#### [Supplied material]

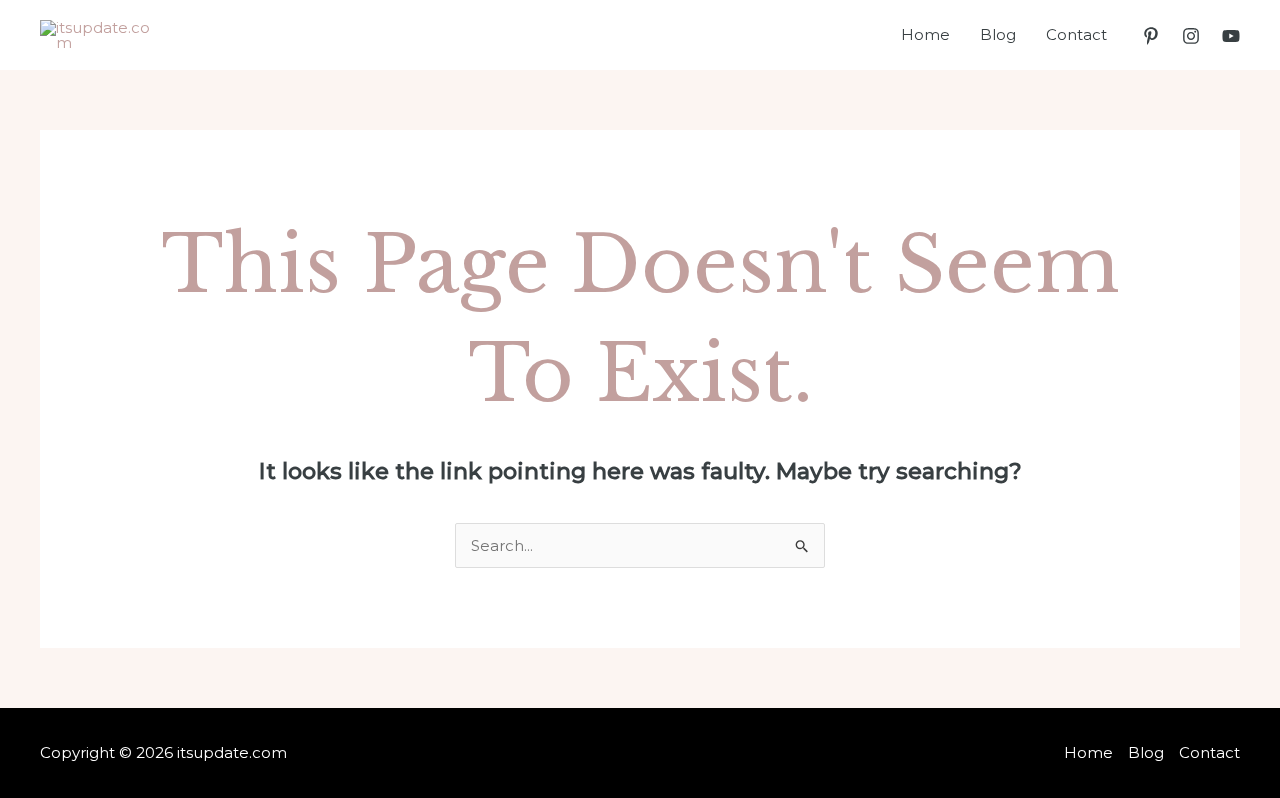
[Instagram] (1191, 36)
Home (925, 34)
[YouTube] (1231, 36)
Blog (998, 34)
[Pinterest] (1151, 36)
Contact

#### [To do]
Word for word, restate all of the data, but do not copy the pictures.

#### [Response to this exercise]
[Instagram] (1191, 36)
Home (925, 34)
[YouTube] (1231, 36)
Blog (998, 34)
[Pinterest] (1151, 36)
Contact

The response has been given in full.